**Assigned task**.
Retype, without changes, every line from the line that contains "444x289 pixels. How" through the final line of the records. Exclude pictures.

Stored data entries:

########################################

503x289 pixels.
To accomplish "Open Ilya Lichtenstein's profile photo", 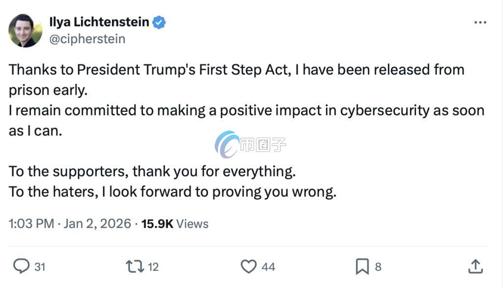I will point(25,30).
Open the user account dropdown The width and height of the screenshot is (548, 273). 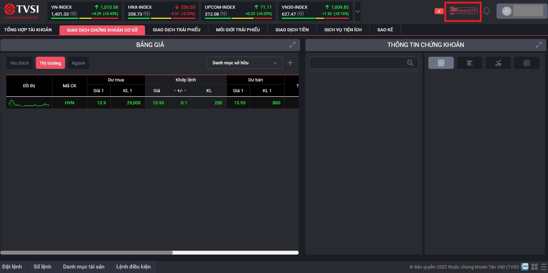pos(522,11)
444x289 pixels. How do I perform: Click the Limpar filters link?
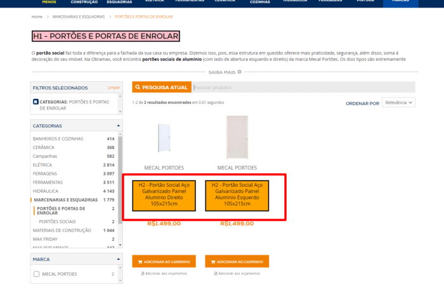pos(114,87)
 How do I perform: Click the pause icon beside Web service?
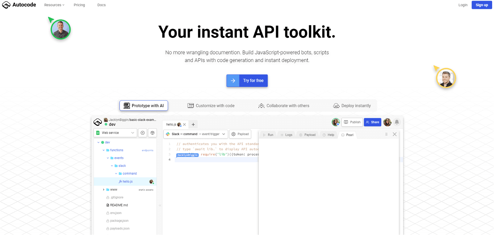tap(142, 133)
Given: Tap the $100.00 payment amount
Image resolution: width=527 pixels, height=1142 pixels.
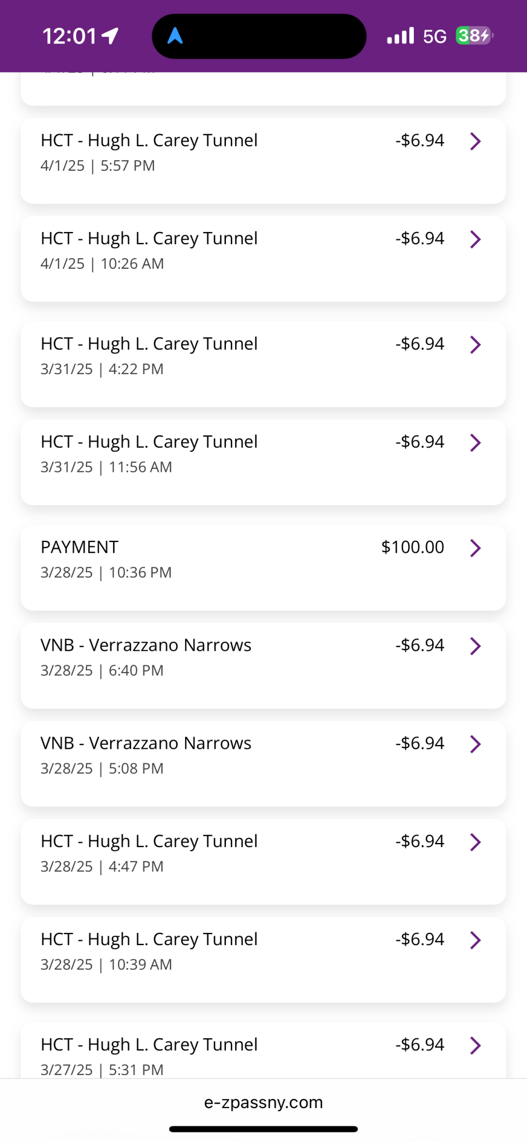Looking at the screenshot, I should coord(413,547).
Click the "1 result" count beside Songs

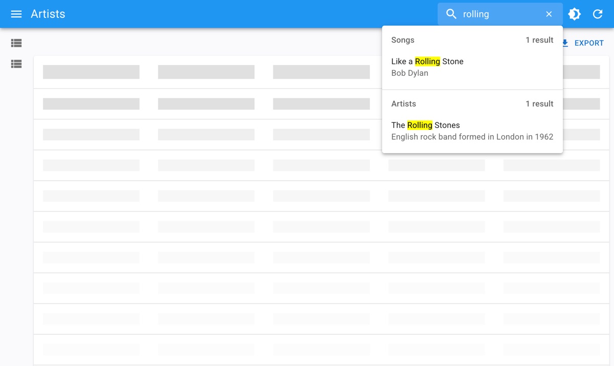point(539,40)
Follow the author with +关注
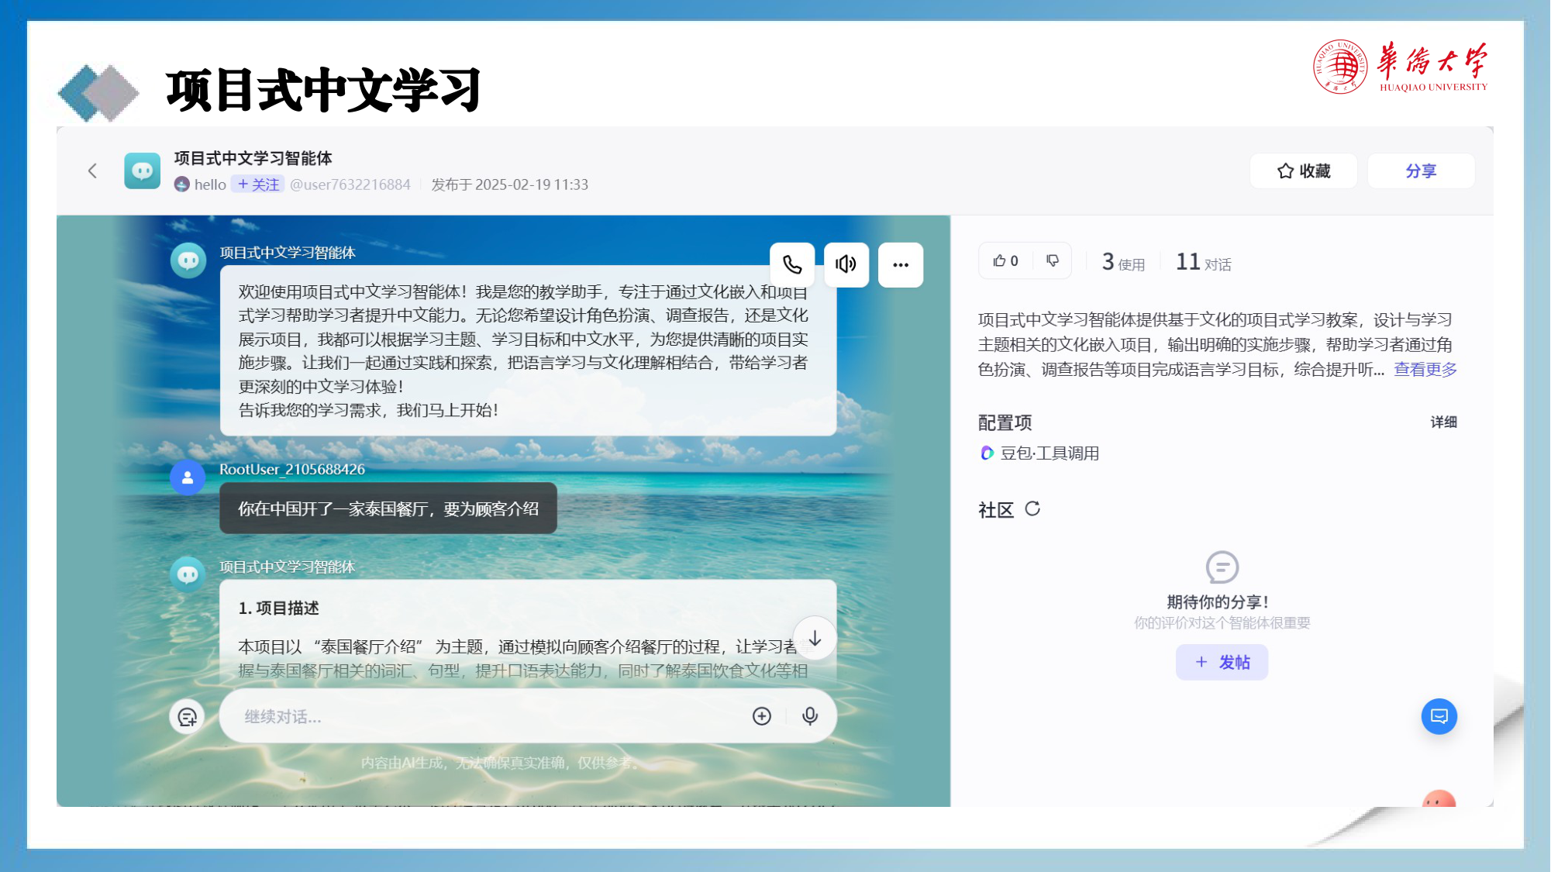The height and width of the screenshot is (872, 1551). pyautogui.click(x=258, y=184)
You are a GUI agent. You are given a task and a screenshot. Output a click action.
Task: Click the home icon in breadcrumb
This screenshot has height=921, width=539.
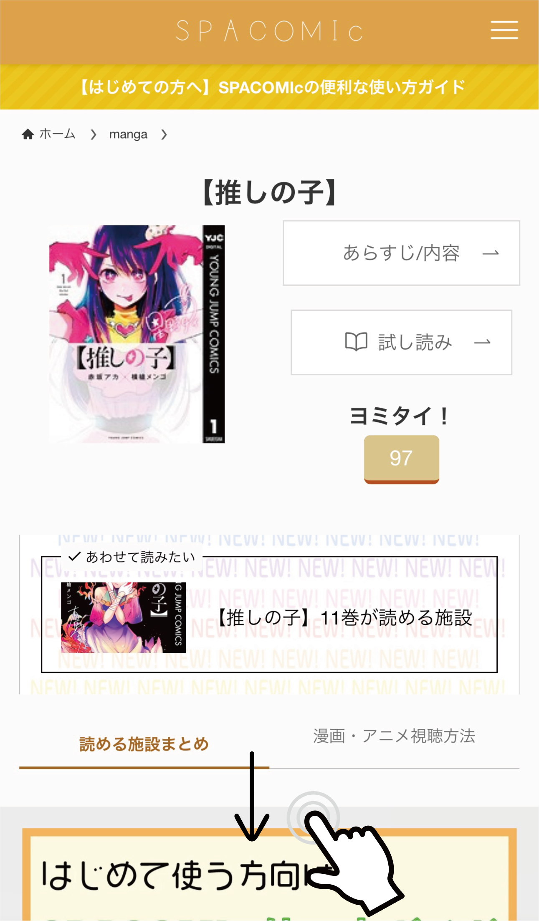(x=28, y=134)
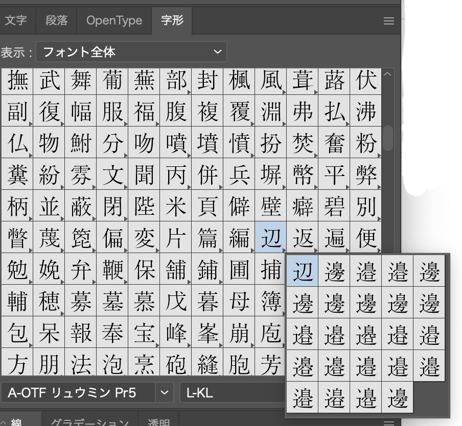Select the 字形 tab
The height and width of the screenshot is (426, 462).
point(172,20)
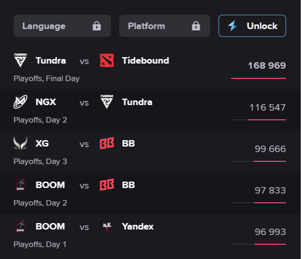Click the Yandex team logo
Image resolution: width=301 pixels, height=259 pixels.
point(107,226)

########################################

**Reply**.
444x289 pixels. How do I perform: Click the Limpar filters link?
pos(114,87)
 How do I perform: Click the pause icon beside Web service?
tap(142, 133)
Given: Tap the $100.00 payment amount
Image resolution: width=527 pixels, height=1142 pixels.
Looking at the screenshot, I should coord(413,547).
Click the "1 result" count beside Songs

point(539,40)
Follow the author with +关注
The height and width of the screenshot is (872, 1551). pyautogui.click(x=258, y=184)
You are a GUI agent. You are given a task and a screenshot. Output a click action.
Task: Click the home icon in breadcrumb
This screenshot has height=921, width=539.
(x=28, y=134)
Select the 字形 tab
The height and width of the screenshot is (426, 462).
point(172,20)
Click the Yandex team logo
Image resolution: width=301 pixels, height=259 pixels.
point(107,226)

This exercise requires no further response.